La nave modificó el rumbo inmediatamente.
Haplo contempló al perro con rostro inexpresivo. El animal estaba observando atentamente la cubierta. Con un gruñido, preguntándose dónde había ido a parar su presa, empezó a rascar con sus patas el casco de madera de la nave, cubierto de runas; quizás el murciélago había conseguido, de algún modo, colarse en algún resquicio.
El patryn sabía que no era así. Volvió la mirada en otra dirección.
Hugh sostenía el arma, un tosco puñal de hierro, en sus manos. Pálido y perturbado, lo dejó caer.
—Si estuviéramos en tierra firme, enterraría ese maldito objeto en un hoyo muy profundo. —Miró por la portilla con expresión sombría e inquirió— ¿Dónde estamos?
—En la Puerta de la Muerte —respondió Haplo. Preocupado, hincó la rodilla juntó a Marit—: ¿Cómo estás?
La mujer temblaba intensa, casi convulsivamente.
Haplo le cogió las manos. Con gesto de irritación, ella las retiró y se apartó de él.
—¡Déjame en paz!
—Tienes fiebre. Puedo ayudarte a... —empezó a decir, al tiempo que empezaba a apartar el sedoso flequillo castaño que cubría la frente e Marit.
Ella titubeó. Algo en su interior la impulsaba a revelarle la verdad, pues sabía que le dolería más incluso que la herida de la daga. Pero Xar la había prevenido que no revelara el poder secreto que ella gozaba, el vínculo que la unía a él.
Marit rechazó de un manotazo la ayuda de Haplo.
—¡Traidor! ¡No me toques!
—No soy ningún traidor. —Haplo bajó la mano.
Marit le dedicó una sonrisa torva.
—Nuestro señor sabe lo de Bane. La serpiente dragón se lo ha dicho.
—¡La serpiente dragón! —A Haplo le centellearon los ojos—. ¿Cuál de ellas? ¿Esa que se hace llamar Sang-drax?
—¿Qué importa cómo se haga llamar esa criatura? La serpiente dragón le ha hablado a nuestro señor acerca de la Tumpa-chumpa y de Ariano. Le ha contado cómo trajiste la paz a ese mundo, cuando tenías órdenes de provocar la guerra. ¡Y todo por tu propia gloria!
—¡No! —Rugió Haplo—. ¡Miente!
Marit rechazó sus protestas con un gesto impaciente de su mano.
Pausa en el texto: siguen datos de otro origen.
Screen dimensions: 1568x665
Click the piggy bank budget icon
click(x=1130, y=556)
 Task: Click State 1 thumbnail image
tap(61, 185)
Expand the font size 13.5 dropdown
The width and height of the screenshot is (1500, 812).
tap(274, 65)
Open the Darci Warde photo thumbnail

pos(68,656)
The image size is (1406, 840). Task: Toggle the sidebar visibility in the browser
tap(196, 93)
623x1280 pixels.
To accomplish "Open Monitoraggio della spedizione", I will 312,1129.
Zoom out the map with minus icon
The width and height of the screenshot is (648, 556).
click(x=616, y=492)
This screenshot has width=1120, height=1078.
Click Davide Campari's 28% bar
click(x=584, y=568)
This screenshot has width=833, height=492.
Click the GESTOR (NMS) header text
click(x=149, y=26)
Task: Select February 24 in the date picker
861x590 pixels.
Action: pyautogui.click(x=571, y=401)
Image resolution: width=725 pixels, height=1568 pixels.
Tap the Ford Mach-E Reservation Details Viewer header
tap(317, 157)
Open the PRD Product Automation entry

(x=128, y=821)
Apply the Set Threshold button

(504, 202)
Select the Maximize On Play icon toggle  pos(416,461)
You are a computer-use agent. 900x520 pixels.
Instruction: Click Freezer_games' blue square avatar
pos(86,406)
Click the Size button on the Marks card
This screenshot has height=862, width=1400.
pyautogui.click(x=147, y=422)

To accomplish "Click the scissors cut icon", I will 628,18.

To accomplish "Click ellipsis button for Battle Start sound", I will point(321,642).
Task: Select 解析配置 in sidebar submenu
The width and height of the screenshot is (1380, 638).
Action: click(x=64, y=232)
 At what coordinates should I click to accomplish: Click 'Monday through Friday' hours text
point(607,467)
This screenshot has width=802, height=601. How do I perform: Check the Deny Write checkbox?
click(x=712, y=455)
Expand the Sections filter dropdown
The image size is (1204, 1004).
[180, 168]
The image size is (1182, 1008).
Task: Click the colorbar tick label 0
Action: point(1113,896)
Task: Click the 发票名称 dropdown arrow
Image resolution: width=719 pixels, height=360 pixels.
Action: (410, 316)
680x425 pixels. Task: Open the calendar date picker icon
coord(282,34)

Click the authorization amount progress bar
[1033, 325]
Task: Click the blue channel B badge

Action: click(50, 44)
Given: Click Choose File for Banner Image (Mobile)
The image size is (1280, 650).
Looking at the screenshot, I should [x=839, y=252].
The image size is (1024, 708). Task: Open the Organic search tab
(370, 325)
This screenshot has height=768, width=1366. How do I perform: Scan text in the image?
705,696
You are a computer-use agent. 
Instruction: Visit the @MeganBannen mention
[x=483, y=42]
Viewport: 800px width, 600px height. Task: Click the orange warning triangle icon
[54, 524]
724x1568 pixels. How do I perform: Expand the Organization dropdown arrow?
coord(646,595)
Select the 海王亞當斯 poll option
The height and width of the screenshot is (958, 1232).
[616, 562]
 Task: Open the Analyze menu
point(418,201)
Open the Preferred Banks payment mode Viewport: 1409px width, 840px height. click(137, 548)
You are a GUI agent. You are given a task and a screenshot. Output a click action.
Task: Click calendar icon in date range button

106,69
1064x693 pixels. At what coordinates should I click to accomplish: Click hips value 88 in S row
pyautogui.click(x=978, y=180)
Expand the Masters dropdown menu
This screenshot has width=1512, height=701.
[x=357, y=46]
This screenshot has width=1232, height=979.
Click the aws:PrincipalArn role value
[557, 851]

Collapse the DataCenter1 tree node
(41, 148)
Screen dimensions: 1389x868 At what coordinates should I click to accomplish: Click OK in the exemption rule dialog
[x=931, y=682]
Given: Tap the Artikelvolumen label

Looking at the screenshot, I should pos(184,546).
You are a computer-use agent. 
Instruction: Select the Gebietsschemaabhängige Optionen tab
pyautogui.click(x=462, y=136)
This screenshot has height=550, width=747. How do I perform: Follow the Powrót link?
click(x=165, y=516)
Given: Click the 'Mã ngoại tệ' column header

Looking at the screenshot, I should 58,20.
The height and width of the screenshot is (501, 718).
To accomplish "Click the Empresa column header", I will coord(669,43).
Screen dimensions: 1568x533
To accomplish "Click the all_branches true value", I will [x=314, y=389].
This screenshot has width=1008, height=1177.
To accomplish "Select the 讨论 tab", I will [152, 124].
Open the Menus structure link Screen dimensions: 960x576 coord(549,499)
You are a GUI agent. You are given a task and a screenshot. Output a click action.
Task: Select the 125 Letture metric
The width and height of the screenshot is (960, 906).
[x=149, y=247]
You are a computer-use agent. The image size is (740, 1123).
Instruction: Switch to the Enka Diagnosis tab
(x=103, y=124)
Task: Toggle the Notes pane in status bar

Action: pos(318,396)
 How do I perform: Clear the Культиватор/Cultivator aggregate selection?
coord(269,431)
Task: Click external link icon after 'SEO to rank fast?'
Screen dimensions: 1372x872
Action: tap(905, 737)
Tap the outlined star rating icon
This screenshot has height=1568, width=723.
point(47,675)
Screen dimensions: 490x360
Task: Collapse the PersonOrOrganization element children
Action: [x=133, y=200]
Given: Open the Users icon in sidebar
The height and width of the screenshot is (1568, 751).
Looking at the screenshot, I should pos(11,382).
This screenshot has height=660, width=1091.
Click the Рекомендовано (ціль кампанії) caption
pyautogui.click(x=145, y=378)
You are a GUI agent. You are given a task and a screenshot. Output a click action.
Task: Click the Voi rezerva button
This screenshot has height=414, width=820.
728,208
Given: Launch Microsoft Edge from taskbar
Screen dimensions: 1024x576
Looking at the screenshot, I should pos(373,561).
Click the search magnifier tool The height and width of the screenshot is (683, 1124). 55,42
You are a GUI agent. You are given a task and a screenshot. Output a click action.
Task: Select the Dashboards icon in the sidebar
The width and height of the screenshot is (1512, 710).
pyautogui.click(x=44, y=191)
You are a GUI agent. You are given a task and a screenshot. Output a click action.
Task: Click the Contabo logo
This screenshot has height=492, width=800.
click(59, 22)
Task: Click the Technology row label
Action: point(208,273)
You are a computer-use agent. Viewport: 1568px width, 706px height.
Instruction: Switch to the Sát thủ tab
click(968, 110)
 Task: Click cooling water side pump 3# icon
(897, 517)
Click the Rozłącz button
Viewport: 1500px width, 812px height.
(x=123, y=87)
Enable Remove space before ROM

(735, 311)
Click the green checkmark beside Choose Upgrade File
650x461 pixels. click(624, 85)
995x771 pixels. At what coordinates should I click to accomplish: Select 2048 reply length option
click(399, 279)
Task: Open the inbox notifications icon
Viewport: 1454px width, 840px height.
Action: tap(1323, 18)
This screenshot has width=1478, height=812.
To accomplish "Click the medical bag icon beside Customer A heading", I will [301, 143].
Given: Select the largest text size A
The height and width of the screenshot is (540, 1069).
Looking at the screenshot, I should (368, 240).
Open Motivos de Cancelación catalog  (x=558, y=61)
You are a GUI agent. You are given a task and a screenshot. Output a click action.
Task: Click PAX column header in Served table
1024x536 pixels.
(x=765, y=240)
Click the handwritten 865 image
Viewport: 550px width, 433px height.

—Yo misma oí lo que decían los mensch, allá en Ariano. Escuché lo que conversaban tus amigos mensch. —Con una agria sonrisa en los labios, la mujer dirigió una mirada desdeñosa a Hugh
la Mano—,
Unos amigos mensch dotados con armas sartán... ¡fabricadas por nuestro enemigo para nuestra destrucción! ¡Unas armas que, sin duda, te propones utilizar contra tu propia gente!
El perro, con un gañido, empezó a acercarse a Haplo. Hugh lanzó un silbido y masculló con voz ronca:
—Aquí, muchacho. Quédate aquí, conmigo.
El animal, afligido, miró a su amo. Haplo parecía haberse olvidado de su existencia. Despacio, con las orejas gachas y el rabo entre las patas, el perro volvió junto a Hugh y se echó flojamente a su lado.
—Has traicionado a Xar—insistió Marit—. Tu acción le ha dolido profundamente. Por eso me ha enviado.